You are interested in integrals of the form
$$P.V. \int_{-\infty}^{\infty}{\dfrac{ie^{i\omega t}}{\alpha\left(\omega-\omega_0\right)\left(\omega-\omega_1\right)\left(\omega-\omega_2\right)}}d\omega$$
With $\alpha$, $t$, $\omega$, and $\omega_0$ real; and $\omega_1$ and $\omega_2$ complex.
I am specifically excluding cases where $\gamma$ is $0$, as that puts another singularity on the real axis (either $\omega_1$ or $\omega_2$ becomes 0) that needs to be handled specially.
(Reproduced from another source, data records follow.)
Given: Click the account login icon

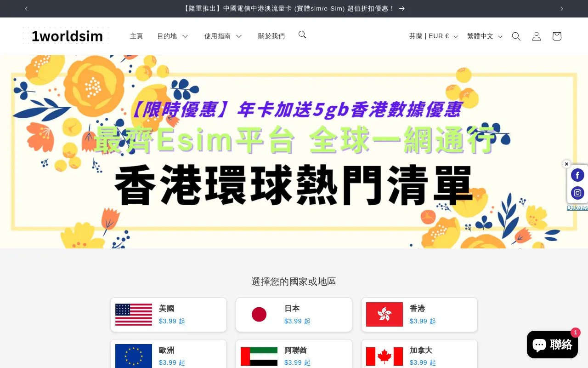Looking at the screenshot, I should (536, 36).
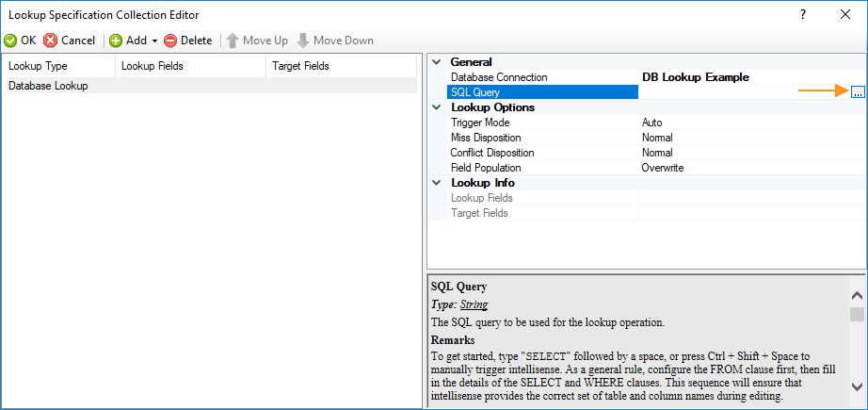Click the String type link
The width and height of the screenshot is (868, 410).
pyautogui.click(x=474, y=304)
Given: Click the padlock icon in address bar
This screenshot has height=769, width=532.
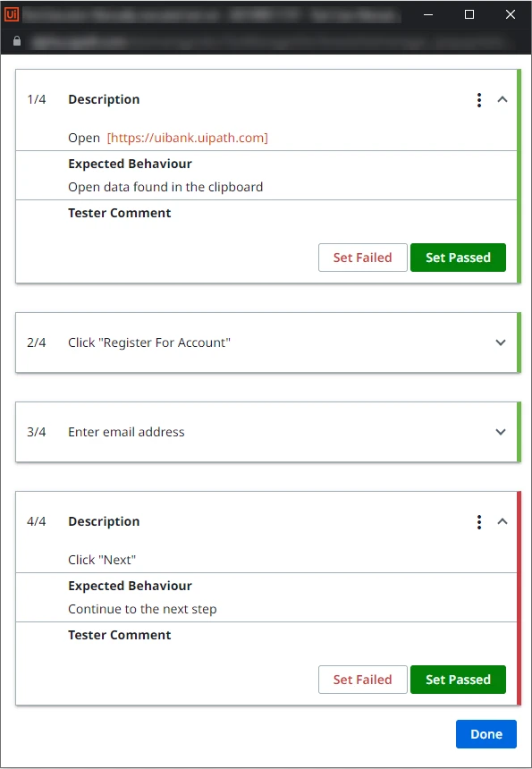Looking at the screenshot, I should (x=17, y=41).
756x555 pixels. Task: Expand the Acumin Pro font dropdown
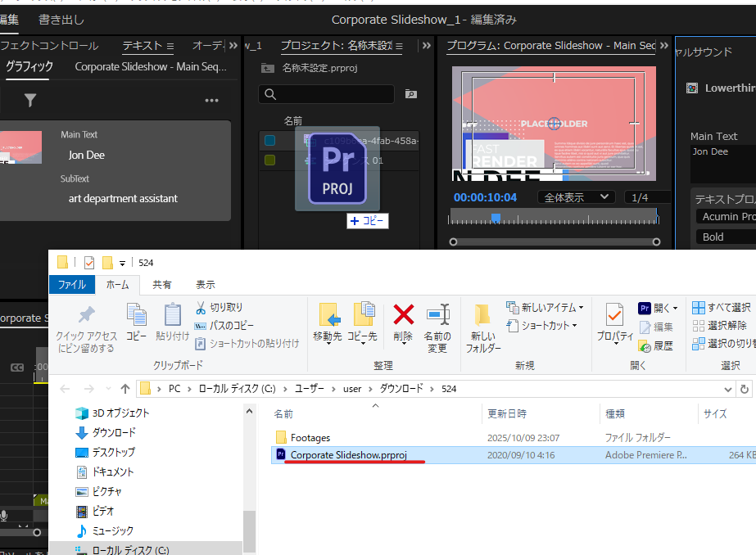(x=726, y=217)
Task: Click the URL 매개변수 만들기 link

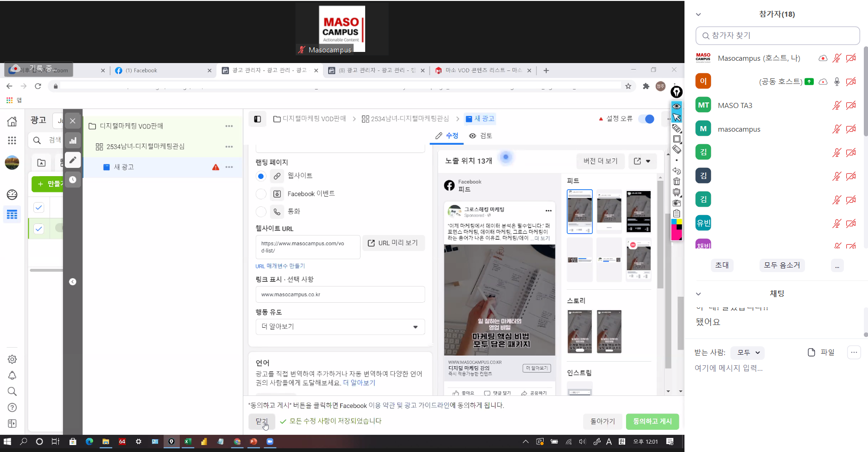Action: click(280, 266)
You can extend what I do later in this answer to handle that case, if you desire.
Consider the complex contour integral
$$\oint_{C}{\dfrac{ie^{iz t}}{\alpha\left(z-\omega_0\right)\left(z-\omega_1\right)\left(z-\omega_2\right)}}dz$$
This contour integral, the Residue Theorem, Jordan's Lemma, and a properly selected contour can be used to find the Principal Value of your improper integral on the real line.
You need to consider cases for $t >0$, $t<0$, and $t=0$, as they require different contours or different handling altogether.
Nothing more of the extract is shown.